Следующий день был полон событий. Мало того, что это был День благодарения, а на вечер было назначено ноябрьское заседание Клуба Кукурузных початков, но миссис Миффлин обещала вернуться из Бостона вовремя, чтобы испечь шоколадный торт для книготорговцев. Поговаривали, что некоторые члены клуба были верны клубу скорее из-за шоколадного торта миссис Миффлин и бочонка сидра, который ее брат Эндрю Макгилл каждую осень присылал с фермы Сабин, чем из-за книжных разговоров.

Роджер провел утро в небольшой уборке, готовясь к возвращению жены. Он был немного смущен, обнаружив, сколько смешанных крошек и табачной золы скопилось на ковре в столовой. Он приготовил себе скромный обед из бараньих отбивных и печеного картофеля и был доволен эпиграммой о еде, которая пришла ему в голову. "Дело не в еде, о которой ты мечтаешь, – сказал он себе, – а в еде, которая входит прямо в тебя и становится членом семьи". Он чувствовал, что это нужно немного отшлифовать и перефразировать, но в этом был зародыш остроумия. У него была привычка сталкиваться с идеями во время своих одиноких трапез.

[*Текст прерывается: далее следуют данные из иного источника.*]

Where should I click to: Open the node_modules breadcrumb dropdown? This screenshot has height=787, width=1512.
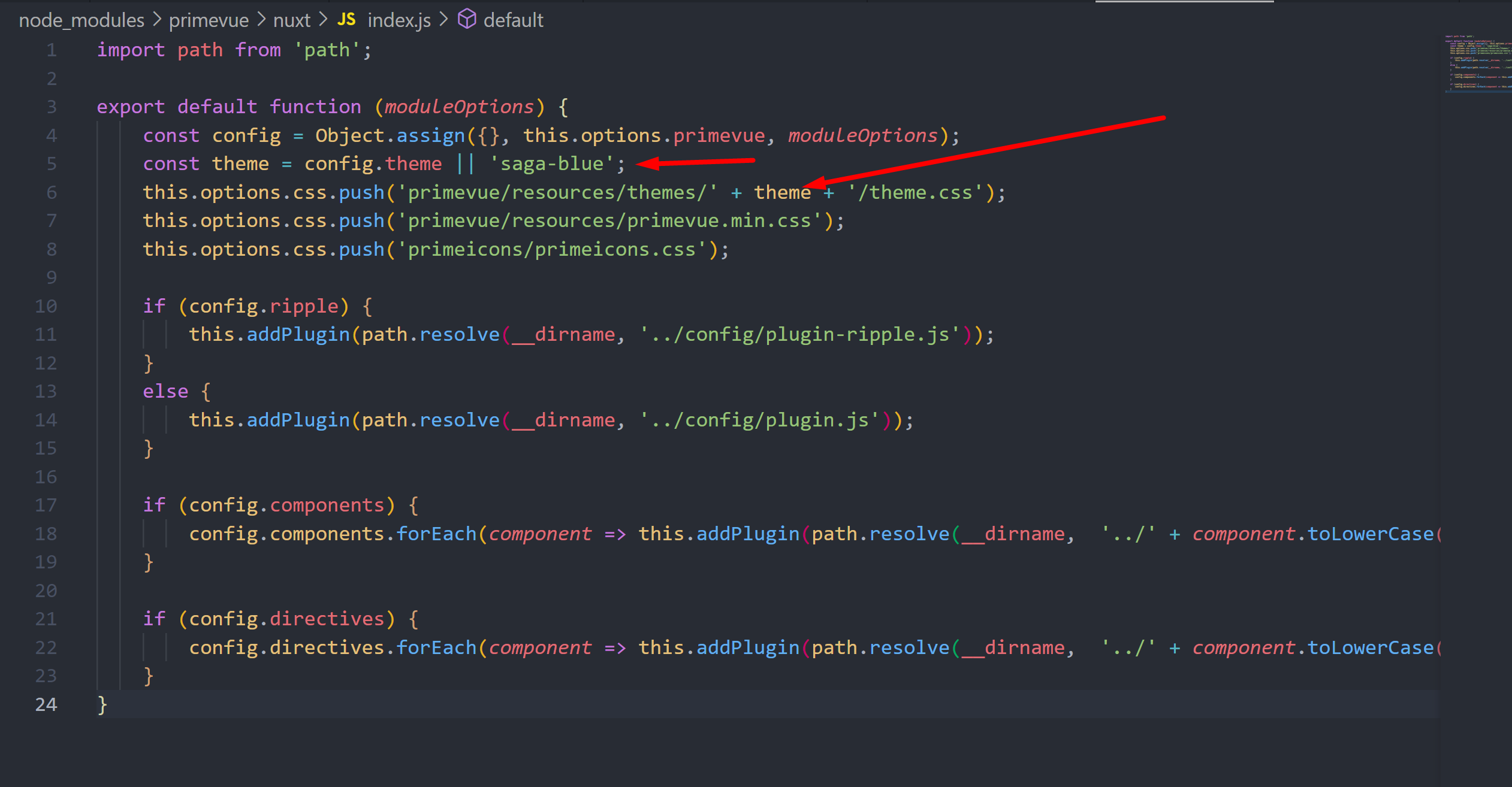(x=81, y=20)
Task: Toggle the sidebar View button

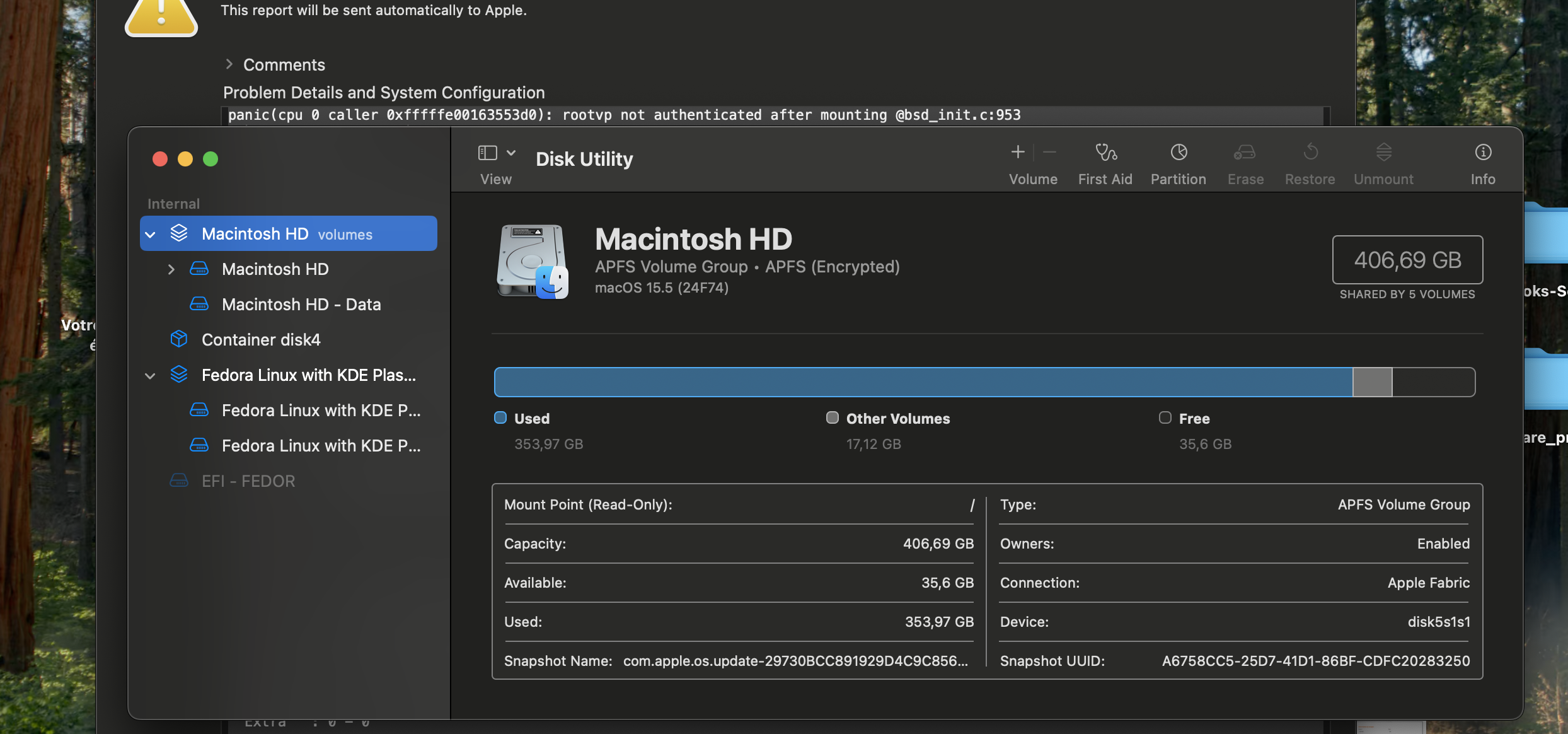Action: click(x=488, y=153)
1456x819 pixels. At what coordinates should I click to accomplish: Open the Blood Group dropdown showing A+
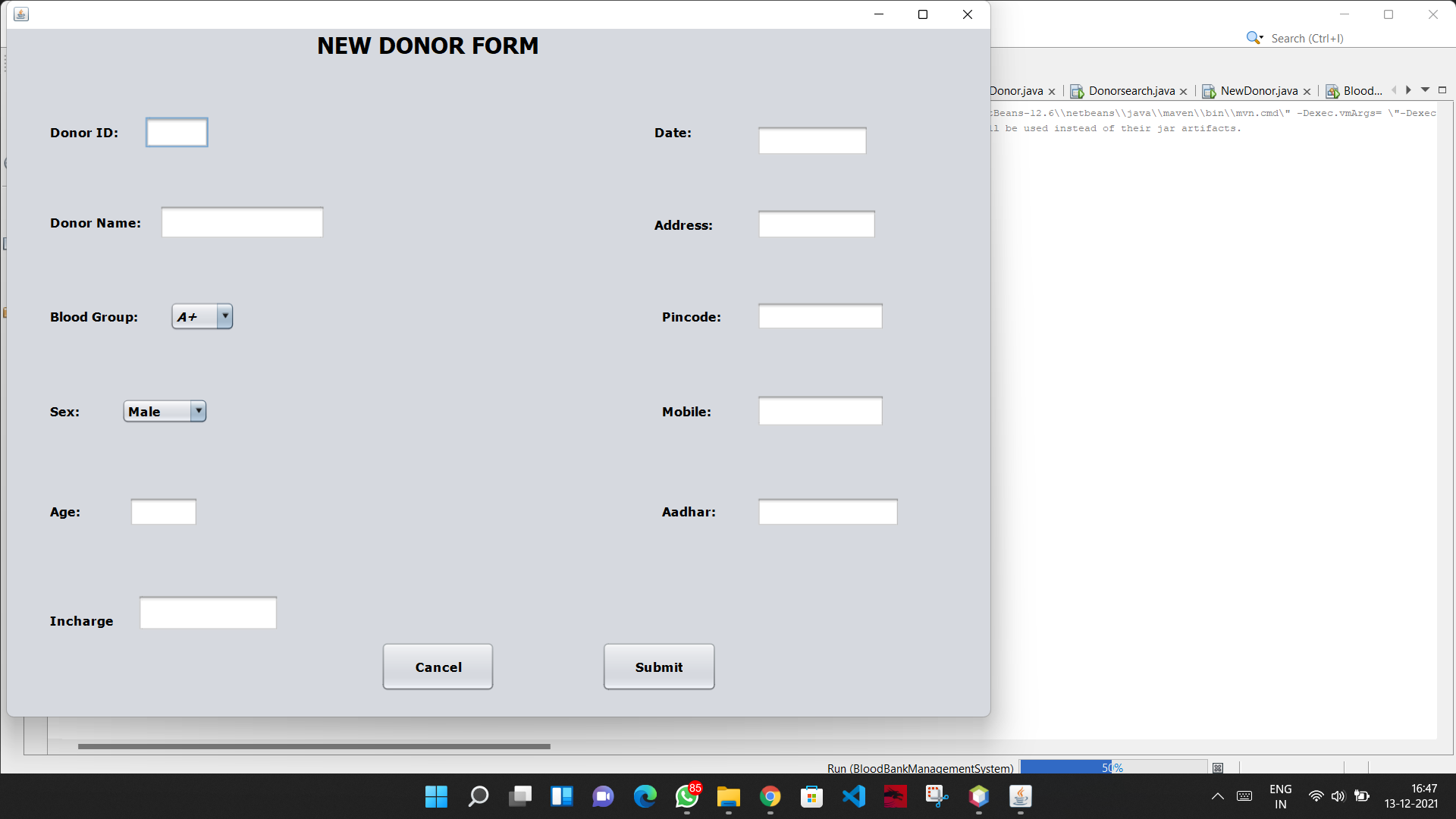tap(224, 316)
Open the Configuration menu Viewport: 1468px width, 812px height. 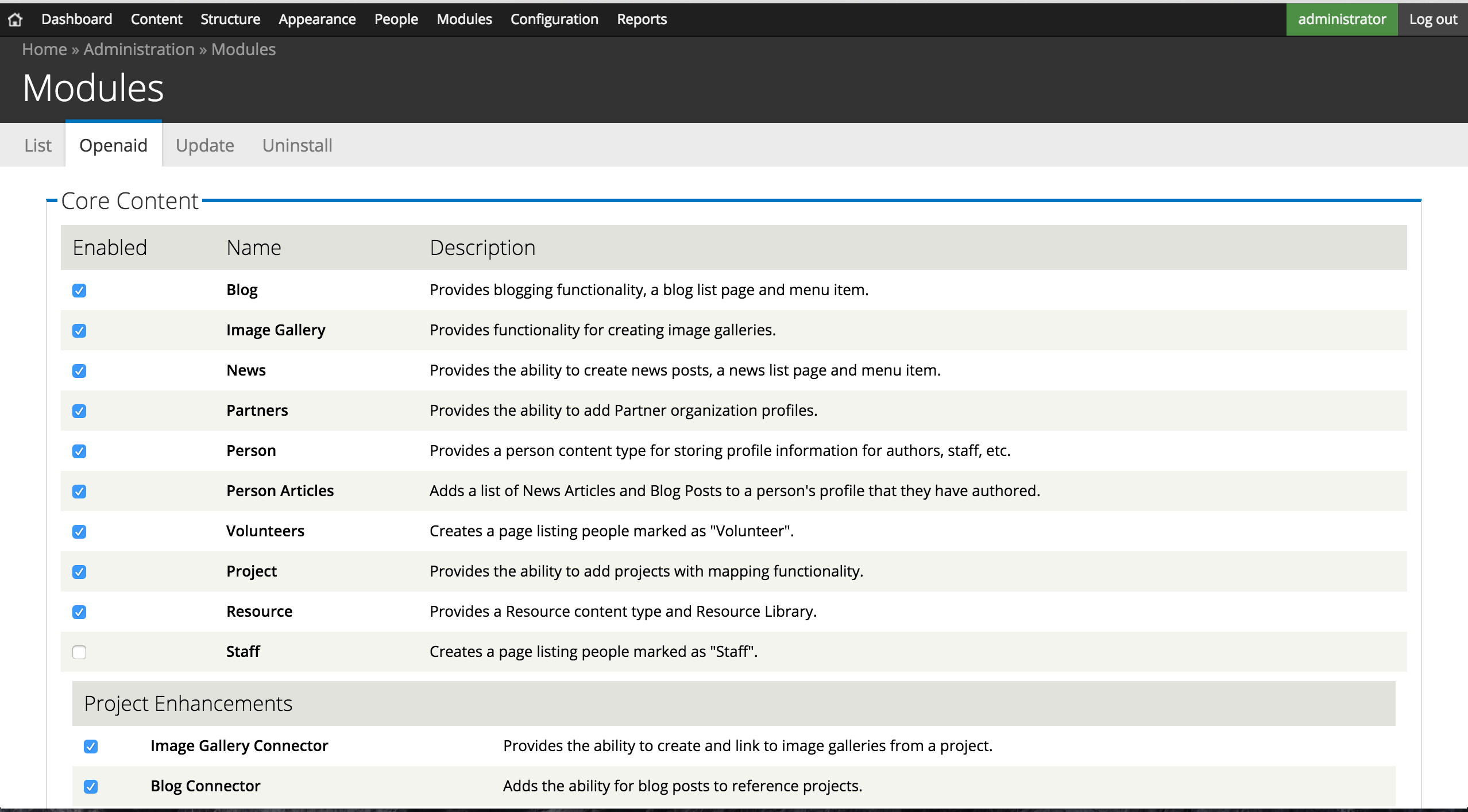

После этого он был занят тем, что мыл посуду в раковине, когда с удивлением почувствовал, как две очень компетентные руки окружили его, а на голову был наброшен розовый клетчатый фартук.

– Миффлин, – сказала его жена, – сколько раз я тебе говорила, чтобы ты надевал фартук, когда моешь!

Они приветствовали друг друга с сердечным, ласковым простодушием тех, кто женится по духу в среднем возрасте. Хелен Миффлин была полногрудым, здоровым созданием, богатым здравым смыслом и хорошим чувством юмора, хорошо питавшимся как умом, так и телом. Она поцеловала Роджера в лысую голову, повязала фартук вокруг его фигуры и села на кухонный стул, чтобы посмотреть, как он заканчивает вытирать фарфор. Ее щеки были прохладными и румяными от пронизывающего воздуха, лицо светилось спокойным удовлетворением тех, кто жил в уютном городе Бостоне.

– Ну, моя дорогая, – сказал Роджер, – это настоящий День благодарения. Ты выглядишь такой же пухлой и полной материи, как Домашняя Книга стихов.

– Я прекрасно провела время, – сказала она, похлопав по Боку, который стоял у нее на коленях, вдыхая знакомый и таинственный аромат, по которому собаки узнают своих друзей-людей. – Я уже три недели не слышала ни о какой книге. Вчера я заглянула в книжный магазин "Олд-Энджл", просто чтобы поздороваться с Джо Джиллингсом. Он говорит, что все книготорговцы сумасшедшие, но ты самый сумасшедший из них. Он хочет знать, не обанкротился ли ты еще.